### List of tasks
1: List every request the passage on marriage below makes of those who respond to it.
2: According to the passage on marriage below, what two kinds of marriage would the discussion of legal versus church recognition include?
3: Write a continuation of the passage on marriage below, starting after its final sentence.

If you see more than one fundamental purpose of marriage, please address how they intertwine or how they are prioritized.

In addition to the basic question of the purpose(s) of marriage, I would like to see us address the distinction between what marriages should be recognized at law, in the civil courts, vs. what marriages should be contracted/recognized in the churches. This would include both civil (=secular) and non-Christian religious marriages.

Bearing in mind that God expects ethical behavior in marriage from those who do not yet know or accept the Scriptures, if you found your answer in Scripture please expand on the bare quotation of Scripture to show how in your understanding it applies to everyone.

### Information supplied

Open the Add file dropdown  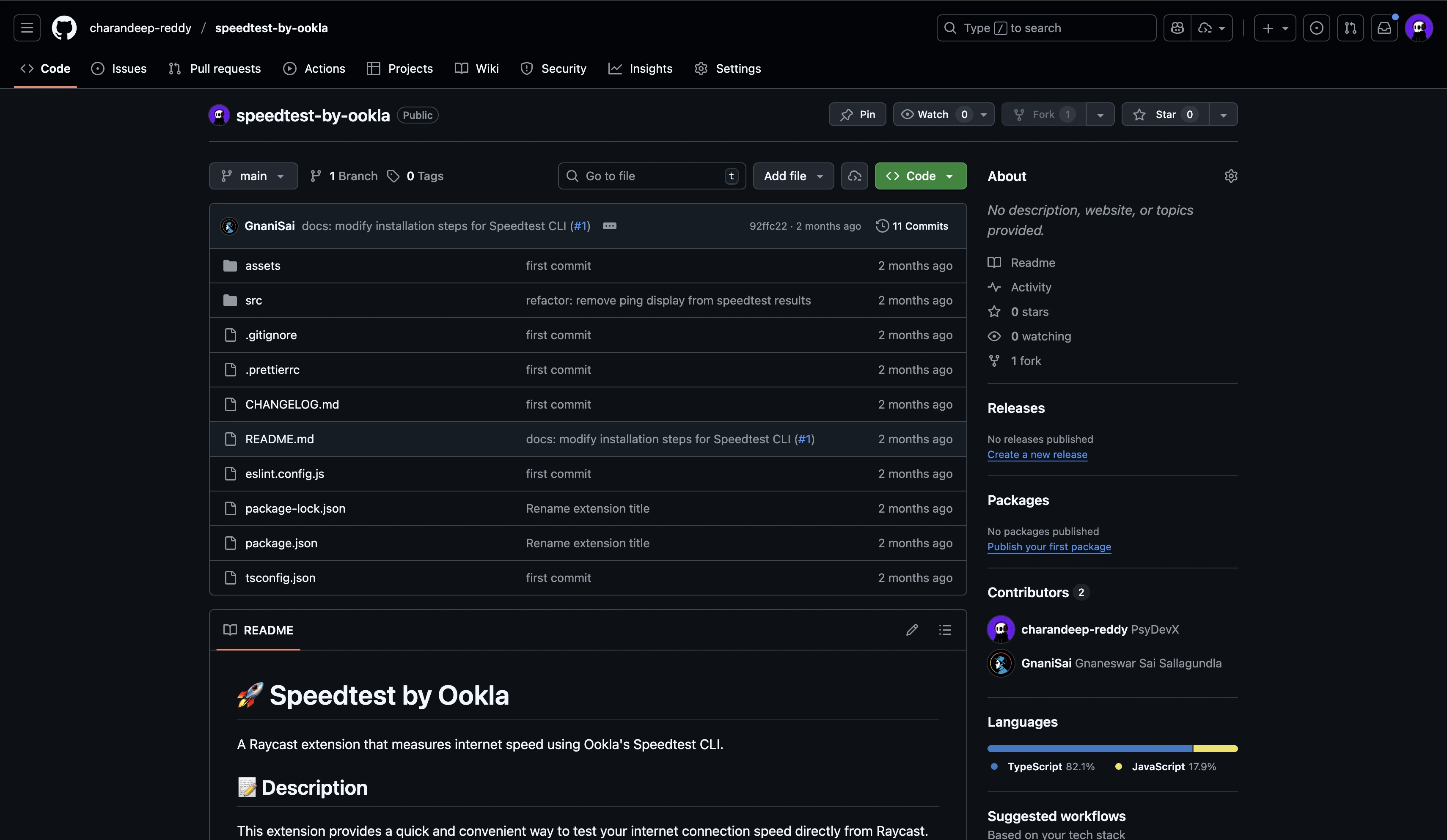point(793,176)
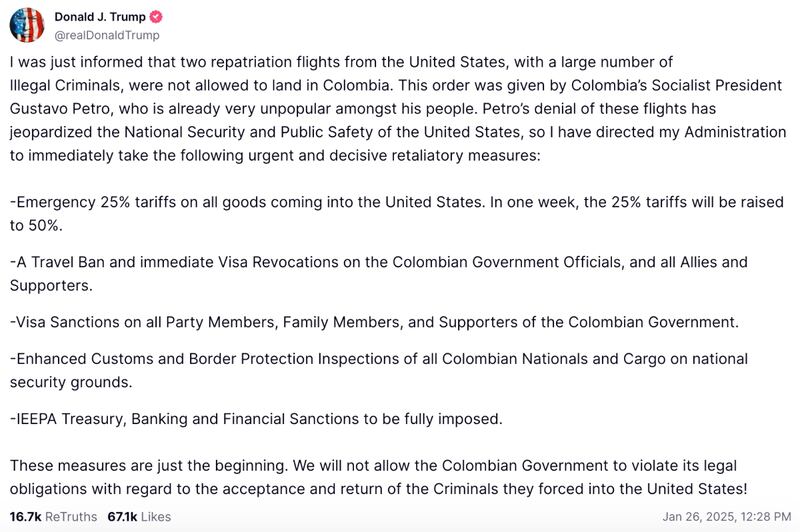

### The answers
1:
- If they see more than one fundamental purpose of marriage, address how those purposes intertwine or how they are prioritized.
- Address the distinction between which marriages should be recognized at law, in the civil courts, and which should be contracted or recognized in the churches.
- If they found their answer in Scripture, expand on the bare quotation of Scripture to show how, in their understanding, it applies to everyone.

2: It would include civil (secular) marriages and non-Christian religious marriages.

3:
I understand that in the course of writing posts that address this OP and posts responding to it, you may find it necessary to speak of same-sex marriage, divorce, and/or contraception. This is not a thread about same-sex marriage, homosexuality, divorce, abortion, or contraception. If you find it necessary to address any of them, kindly do it briefly or as one element of a longer post. In accorance with CF moderation standards, the staff may delete posts by, and/or warn or infract, those who attempt to hijack the thread into these contentious topics.

It is about the purpose(s) of marriage generally, not about SSM, the morality of divorce, etc. Thank you for your anticipated cooperation on this.

While I do have my own answer to the OP in mind, I am refraining from answering in this initial post, in order to keep it from becoming merely a debate about my opinions and not those of everyone.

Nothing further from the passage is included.